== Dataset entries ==
+ + +

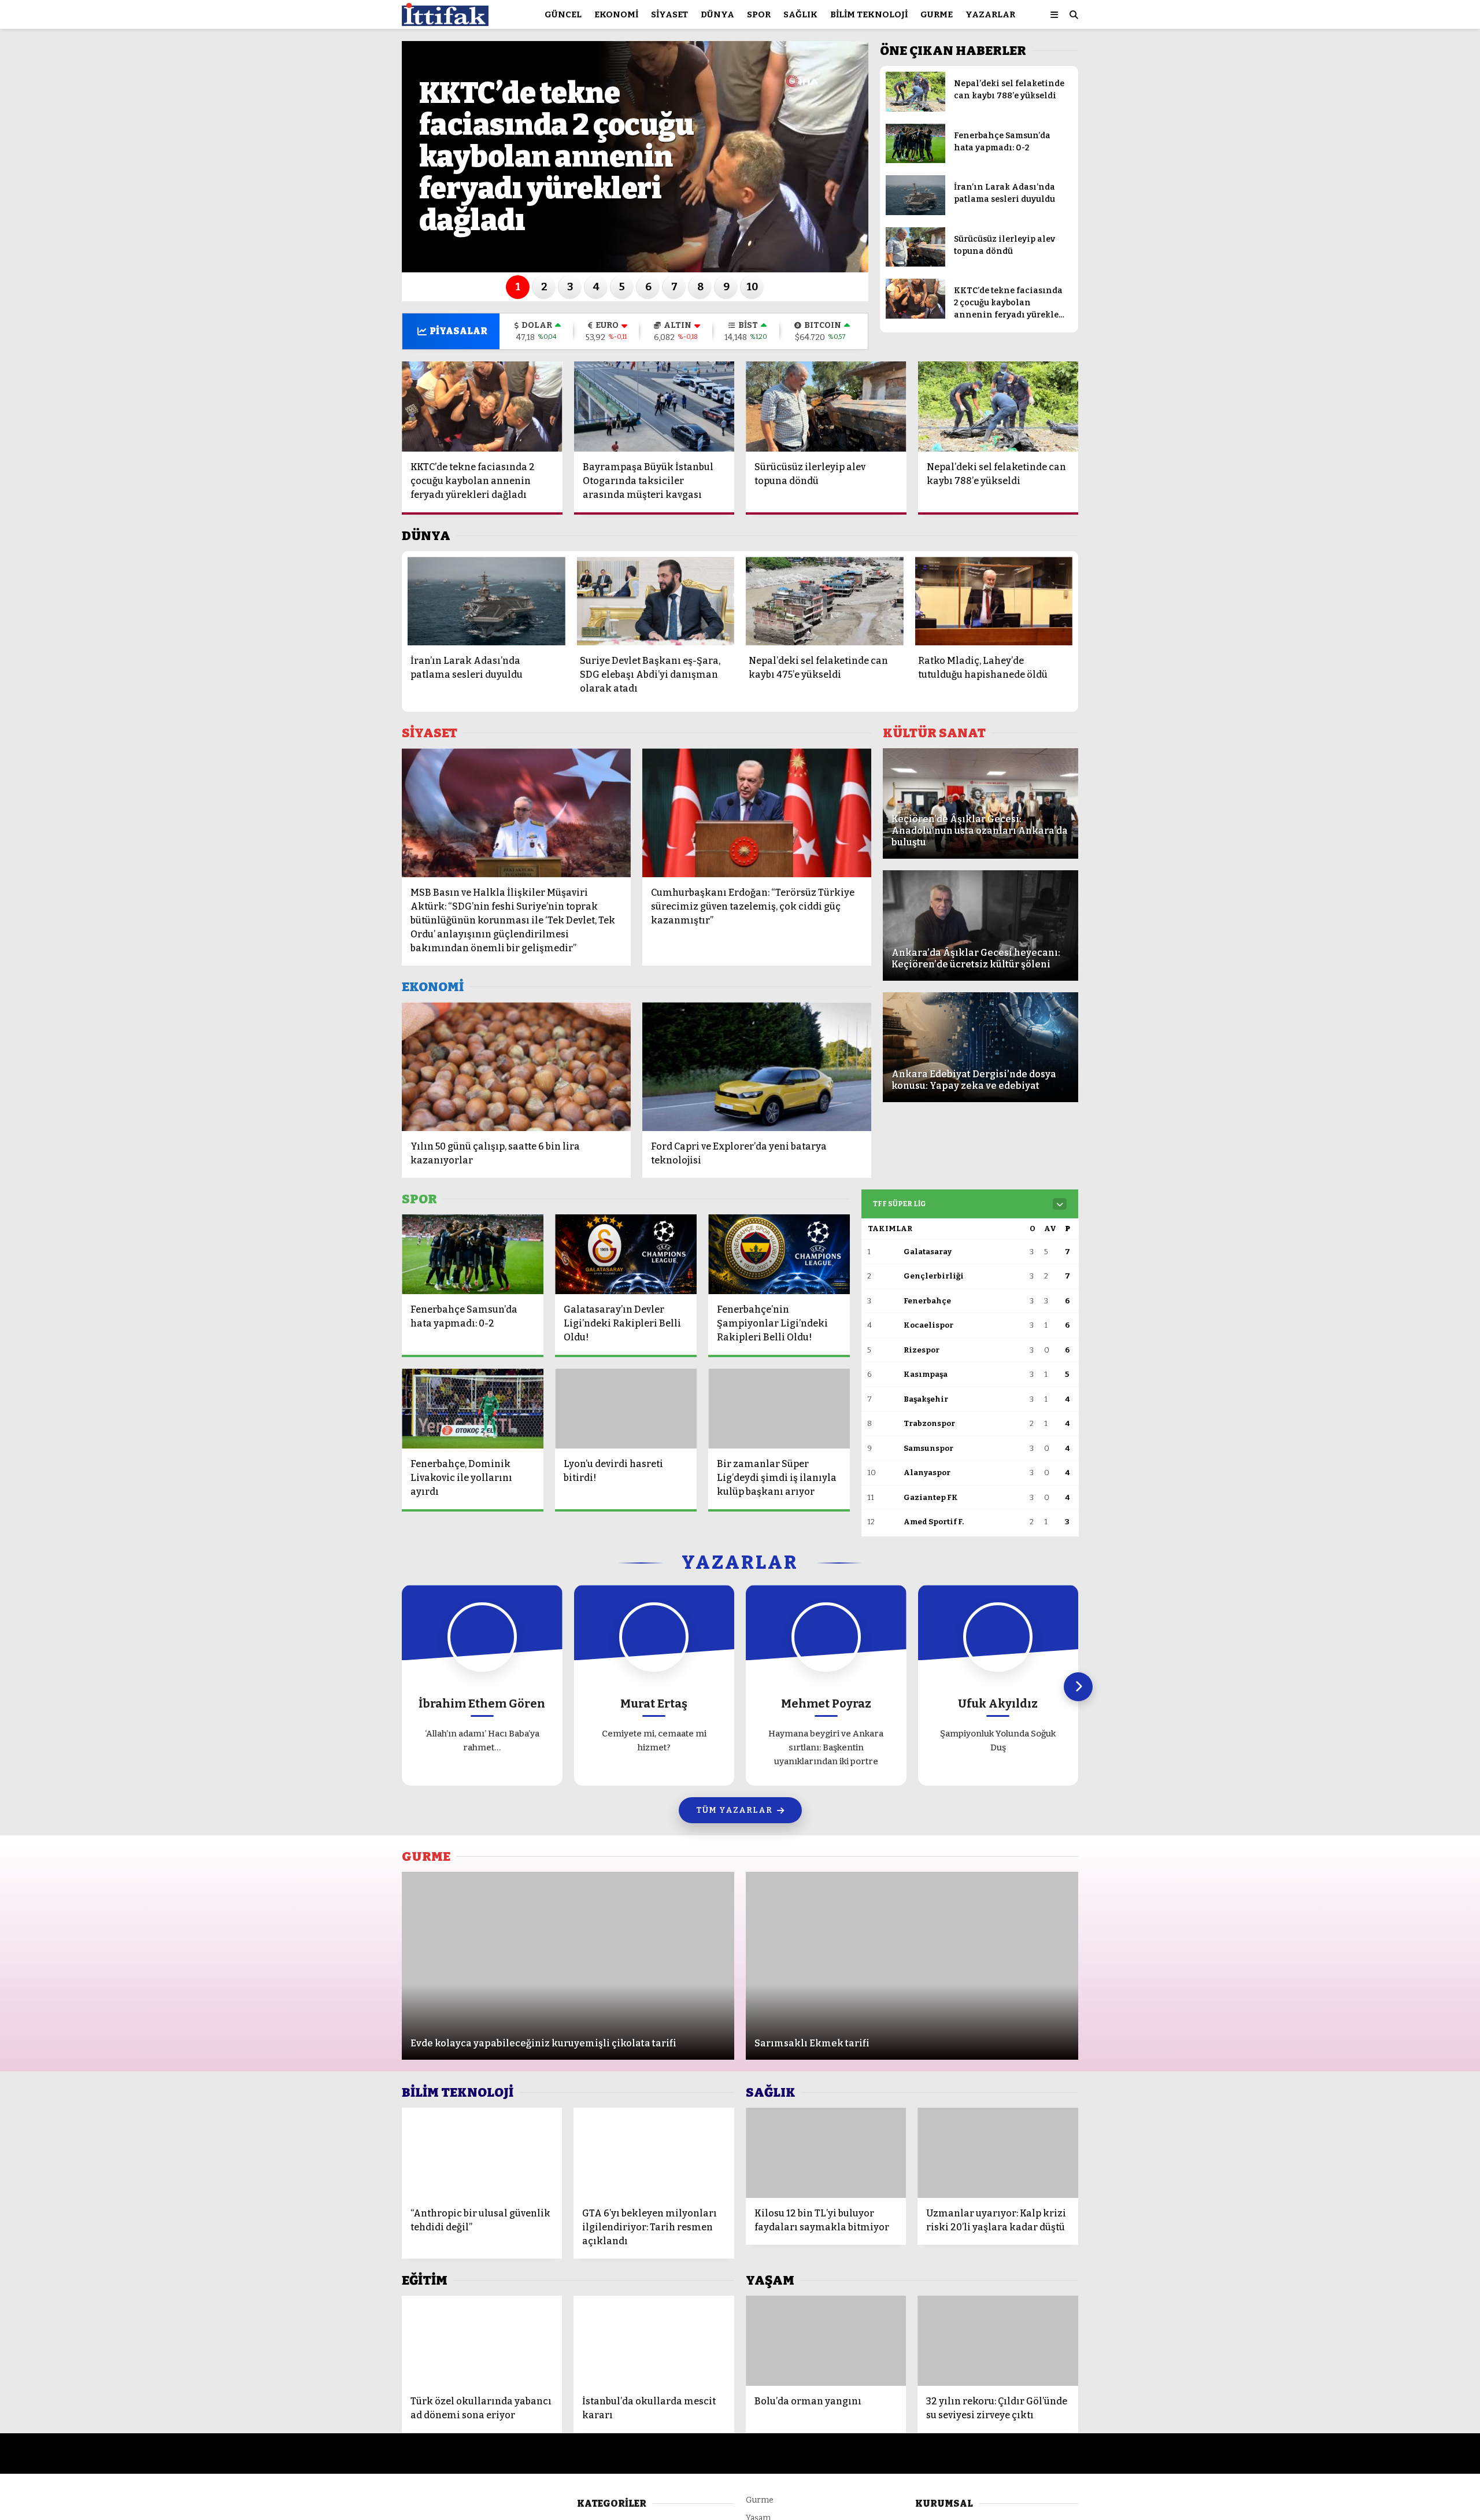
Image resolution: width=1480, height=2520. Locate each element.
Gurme (936, 14)
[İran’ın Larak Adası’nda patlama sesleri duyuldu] (915, 212)
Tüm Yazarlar (734, 1810)
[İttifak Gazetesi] (445, 20)
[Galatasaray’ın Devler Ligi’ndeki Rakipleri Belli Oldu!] (626, 1254)
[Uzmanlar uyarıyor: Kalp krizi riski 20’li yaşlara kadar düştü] (997, 2153)
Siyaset (669, 14)
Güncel (563, 14)
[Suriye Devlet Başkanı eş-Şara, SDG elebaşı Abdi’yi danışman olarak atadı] (656, 601)
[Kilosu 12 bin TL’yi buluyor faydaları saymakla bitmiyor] (826, 2153)
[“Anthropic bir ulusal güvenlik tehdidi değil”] (482, 2153)
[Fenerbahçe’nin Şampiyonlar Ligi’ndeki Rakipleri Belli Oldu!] (779, 1254)
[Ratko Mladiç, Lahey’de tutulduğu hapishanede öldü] (994, 601)
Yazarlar (990, 14)
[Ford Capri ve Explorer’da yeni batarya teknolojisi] (756, 1066)
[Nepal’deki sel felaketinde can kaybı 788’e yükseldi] (915, 109)
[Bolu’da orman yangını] (826, 2341)
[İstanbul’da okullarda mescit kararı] (654, 2341)
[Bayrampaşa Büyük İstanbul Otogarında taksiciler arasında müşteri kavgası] (654, 406)
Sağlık (800, 14)
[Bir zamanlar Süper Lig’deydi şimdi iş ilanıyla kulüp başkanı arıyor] (779, 1409)
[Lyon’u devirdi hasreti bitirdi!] (626, 1409)
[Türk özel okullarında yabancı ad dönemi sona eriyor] (482, 2341)
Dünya (717, 14)
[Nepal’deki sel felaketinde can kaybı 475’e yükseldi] (825, 601)
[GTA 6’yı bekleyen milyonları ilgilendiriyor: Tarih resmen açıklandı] (654, 2153)
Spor (759, 14)
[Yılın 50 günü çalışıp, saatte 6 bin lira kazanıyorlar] (516, 1066)
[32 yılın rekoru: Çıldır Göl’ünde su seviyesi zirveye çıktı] (997, 2341)
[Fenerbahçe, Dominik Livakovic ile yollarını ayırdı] (472, 1409)
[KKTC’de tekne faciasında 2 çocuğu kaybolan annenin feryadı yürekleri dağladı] (915, 316)
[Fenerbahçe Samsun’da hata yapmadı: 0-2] (915, 160)
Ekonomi (616, 14)
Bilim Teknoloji (869, 14)
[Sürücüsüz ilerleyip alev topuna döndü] (915, 264)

+ + +

Render the data above verbatim and without pictures.

Image resolution: width=1480, height=2520. Locate each element.
Gurme (936, 14)
[İran’ın Larak Adası’nda patlama sesleri duyuldu] (915, 212)
Tüm Yazarlar (734, 1810)
[İttifak Gazetesi] (445, 20)
[Galatasaray’ın Devler Ligi’ndeki Rakipleri Belli Oldu!] (626, 1254)
[Uzmanlar uyarıyor: Kalp krizi riski 20’li yaşlara kadar düştü] (997, 2153)
Siyaset (669, 14)
Güncel (563, 14)
[Suriye Devlet Başkanı eş-Şara, SDG elebaşı Abdi’yi danışman olarak atadı] (656, 601)
[Kilosu 12 bin TL’yi buluyor faydaları saymakla bitmiyor] (826, 2153)
[“Anthropic bir ulusal güvenlik tehdidi değil”] (482, 2153)
[Fenerbahçe’nin Şampiyonlar Ligi’ndeki Rakipleri Belli Oldu!] (779, 1254)
[Ratko Mladiç, Lahey’de tutulduğu hapishanede öldü] (994, 601)
Yazarlar (990, 14)
[Ford Capri ve Explorer’da yeni batarya teknolojisi] (756, 1066)
[Nepal’deki sel felaketinde can kaybı 788’e yükseldi] (915, 109)
[Bolu’da orman yangını] (826, 2341)
[İstanbul’da okullarda mescit kararı] (654, 2341)
[Bayrampaşa Büyük İstanbul Otogarında taksiciler arasında müşteri kavgası] (654, 406)
Sağlık (800, 14)
[Bir zamanlar Süper Lig’deydi şimdi iş ilanıyla kulüp başkanı arıyor] (779, 1409)
[Lyon’u devirdi hasreti bitirdi!] (626, 1409)
[Türk özel okullarında yabancı ad dönemi sona eriyor] (482, 2341)
Dünya (717, 14)
[Nepal’deki sel felaketinde can kaybı 475’e yükseldi] (825, 601)
[GTA 6’yı bekleyen milyonları ilgilendiriyor: Tarih resmen açıklandı] (654, 2153)
Spor (759, 14)
[Yılın 50 günü çalışıp, saatte 6 bin lira kazanıyorlar] (516, 1066)
[32 yılın rekoru: Çıldır Göl’ünde su seviyesi zirveye çıktı] (997, 2341)
[Fenerbahçe, Dominik Livakovic ile yollarını ayırdı] (472, 1409)
[KKTC’de tekne faciasında 2 çocuğu kaybolan annenin feryadı yürekleri dağladı] (915, 316)
[Fenerbahçe Samsun’da hata yapmadı: 0-2] (915, 160)
Ekonomi (616, 14)
Bilim Teknoloji (869, 14)
[Sürücüsüz ilerleyip alev topuna döndü] (915, 264)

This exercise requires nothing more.